# Alation or hysterectomy



## Tiss (Aug 22, 2000)

I am 51 and 6 years post menopause. We go thru it early in my family. For 2 years I have had off and on again bleeding and my nurse prac is having trouble getting HRT right. I saw a gyn specialist today and I'm having an endometrial biopsy done next week--ouch, not fun--I've had them before. Assuming I don't have cancer he said I could either try the ablation or go for the laparoscopic vaginal hysterectomy. I am leaning toward the hysterectomy. I'd like to hear from others that have had both or either one about your experience---post operative. Thanks, Tiss


----------



## 22896 (Aug 19, 2006)

Hi Tiss,I had a partial vaginal hysterectomy (uterus only) exactly 1 year ago today. It's not a breeze but really not that bad. After a few days of sleeping and being drugged up on pain meds, the hardest thing to recover from is just being tired all the time. I think it took me 6 months to get my full energy back. I had to go back in March to have my right ovary and appendix removed and now am having trouble with my left ovary. Should have just had them rip it all out at once, but I was trying to keep some natural hormones because I am only 36. Hope this helps.Mindy


----------



## jms1963 (Feb 23, 2007)

Tiss -I'm 43, pre-menopausal and had the Novasure uterine ablasion done almost 2 years ago. I had the ablasion done because of heavy bleeding. The biopsy before the actual ablasion was the worst part. The ablasion was very easy. I was put under for the procedure and woke up with some cramping (not much more than a period). Had cramping for a day or two, ibuprofen was all I needed to take for discomfort.I don't get my period anymore (YAY !
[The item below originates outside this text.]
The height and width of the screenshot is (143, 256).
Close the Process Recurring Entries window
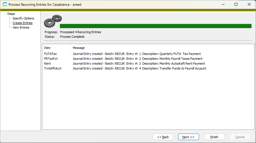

) Very rarely I have a tiny bit of spotting. Although my friend that also had the same procedure still gets her period, but it's not as heavy.Hope this info helps !Take care,Jodie


----------



## Tiss (Aug 22, 2000)

Thank you for your replles. I had to watch some videos at the dr's office about ablation and hysterectomies. the women in the film on ablation talked about how it eased their heavy bleeding. That is the thing with me, I should not be bleeding at all. I didn't bleed at all for about 4 years then whammo I start bleeding and for 2 years have dealt with this. Blah. I think after the biopsy I'm going to go for a hysterectomy. That way I won't have to worry about bleeding at all anymore. I do wonder if it will decrease my sex drive even more. My sex drive has gone to zilch in the last 6 years







It's nothing but a chore now.


----------



## Reta (Mar 10, 2007)

I had an ablation done in December 2005 and it has improved the quality of my life. I started having heavy bleeding at 48 with major clots. I was home in bed for 3 days and bleeding like a stuck pig every month. I had zero energy and felt like I was made out of lead. I would just go to bed and turn on my electric mattress pad on "roast" and stay there for a couple of days. I changed a pad every two hours and did a ton of laundry because I was always leaking past. I had the ablation done in the hospital, same day surgery, and was home by 3:00 pm. They put you out, so I went into surgery and next thing I was in Recovery complaining about the cramps. They gave me a shot of morphine and I just melted in the bed and was very cooperative with what ever that Recovery room nurse wanted. They gave me propofol, which wears off quickly after you are finished. I stopped at McDonalds for french fries and a mikshake on the way home.At home,the pain is minor from the ablation, usually cramping which tylenol or motrin will take care of. I think I only took it for 2 days. I bled lightly for 3 day and that was it. My next period was light and then I stopped for 4 months. Then I went to every other month and I haven't had one in 3 months. My periods now are about a quarter of the old amount and I have energy to function while I am on them. It took about a week to be back to normal activities because of the D&C they did before the ablation. I chose the ablation because it was the least invasive procedure. I could always have an hysterectomy if it hadn't worked.My doctor said I could have three results from the ablation 1) The bleeding would stop completely. 2) The bleeding would be significantly reduced. And 3) Nothing would happen.


----------



## newscat (Jun 2, 2007)

I had a hysterectomy -- kept ovaries -- about two years ago because of large fibroid tumors on my uterus that was cutting off my urinary flow at times and causing other problems. It was one of the best things I ever did. I didn't realize how much I was bleeding. I'm 44. I'm in perimenopause now I think, although doctors say my bloodwork doesn't indicate this. I had my hysterectomy done by normal cutting.Everybody is different. My best resource for making a decision on all of this was a Web site call hystersisters.com. Helped me weigh my options and then I knew what to ask doctor and prepare for my surgery, too. They're not pro-hysterectomy or anti-any other procedure. People's opinions from people who have been where we were or are. I know I was on another forum that almost acted like hysterectomies were plots against women. So hystersisters.com was refreshing.


----------